No, I am not happy that people are feeling miserable, down and having a hard time. But having somewhere to come and talk about it and know that its not just me really helps.
This. Oh yes. Also yes yes to fuzzy memories, to the extent I try to get DP to keep a record of what happened and when, so I can debrief and make sense of it all when I'm well again. And yes yes to cringing embarrassment upon getting hazy snatches coming back to you. Time for one of my selected 'highlights', given that we are sharing. I don't remember much of this; he told me between giggles when I was well enough to have him debrief me. I'd been spooling up for the previous day or so, and was fairly, erm, exuberant. When I'm high, I come all over unnecessarily domestic goddess-y, and get urges to clean the house like never before. In my well state I veer towards slatternly-ness, as I find there's inevitably more interesting things to do than wash skirting boards, etc. I'd nigh on exhausted my DP, who is my tail gunner when I'm ill. He also has BP2, and thus gets it completely. He'd been following me around all day and evening, making sure I wasn't doing anything too daft. He found me on my hands and knees in the kitchen, about to scrub the kitchen floor for the third time that day.
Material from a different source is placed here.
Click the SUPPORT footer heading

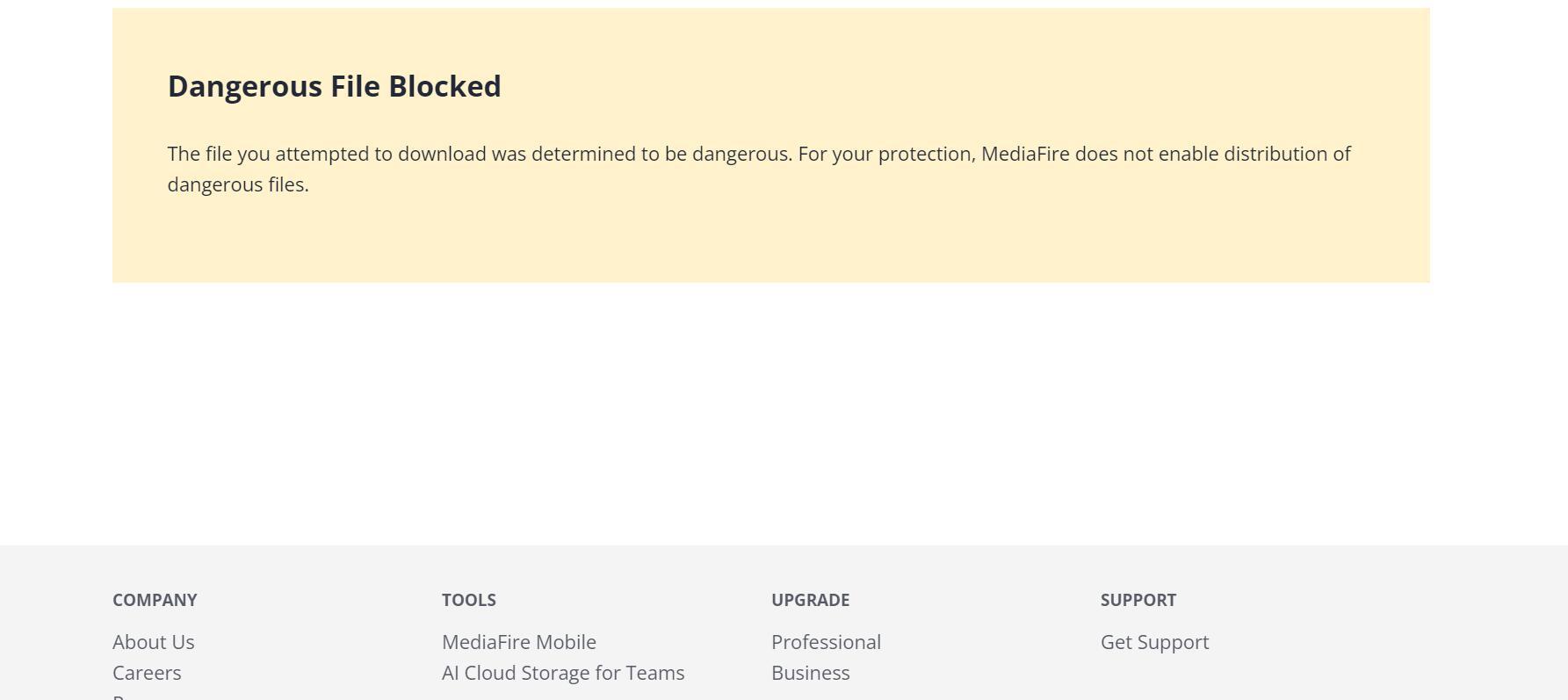(x=1138, y=600)
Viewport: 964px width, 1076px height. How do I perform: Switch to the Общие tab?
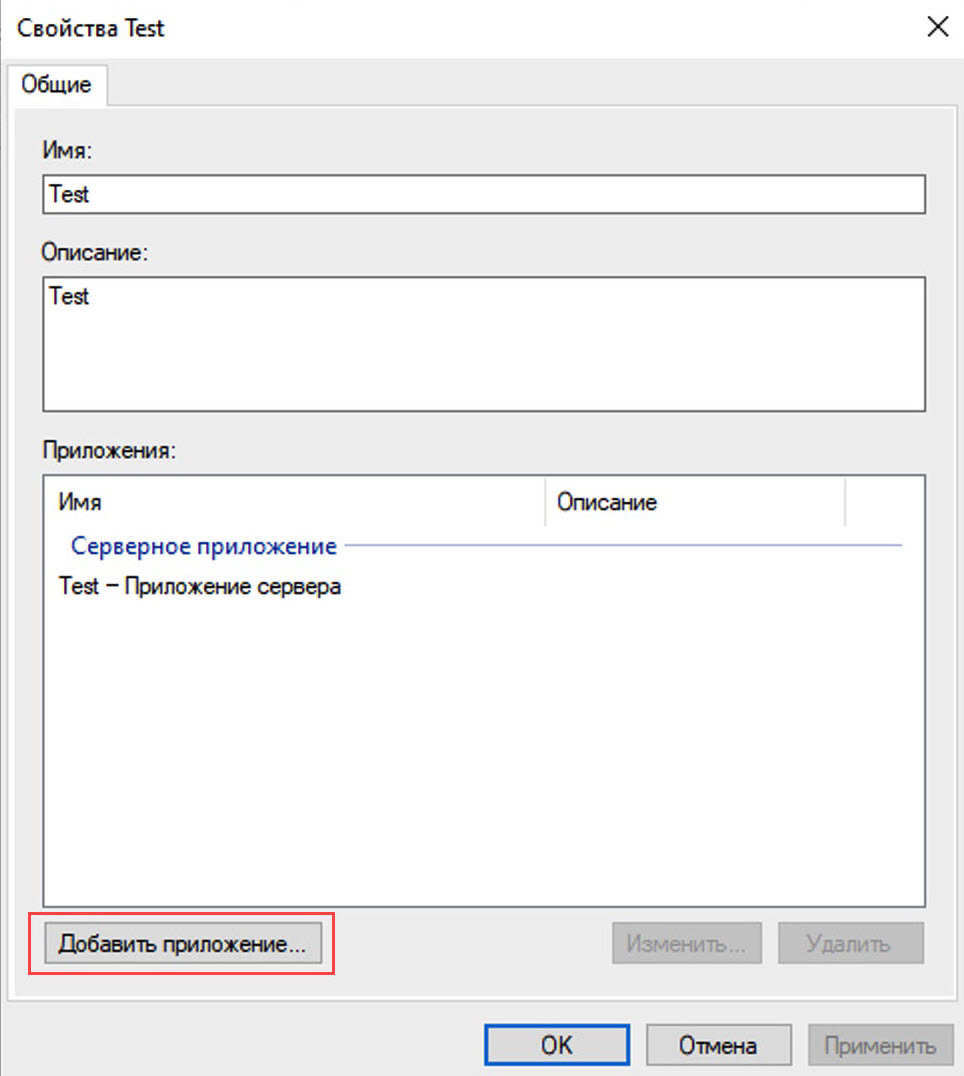click(57, 84)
He calmly asked me if I thought it was really a good idea, and suggested that perhaps scrubbing the floor again could wait until the morning given the time. I'm told I petulantly tossed my head, in a manner similar to that of your average toddler, and haughtily informed him that "I always wash the kitchen floor at midnight!" Given he'd never before or since seen me wash the floor- I usually get a child to do it- I still haven't lived that one down.
Bunfags, it's funny, I worry about the opposite. I worry that people judge me more harshly if they don't know I'm ill. As in, I figure that if they know I'm ill then at least I have a sort of a hope they'll understand the reasons for why I'm behaving as I do, rather than just assume I'm being a complete moron out of choice/lack of consideration for others. I figure it's a bit like sneezing when you have hayfever; sneeze in a lift, and people step to one side for fear of catching a cold. Tell them you have hayfever (if indeed you do, and it's hayfever season of course), and they nod, visibly relax, and make vague understanding noises. At least some of the time...
Today, so far, is not quite as bad as yesterday. Fingers crossed it remains that way.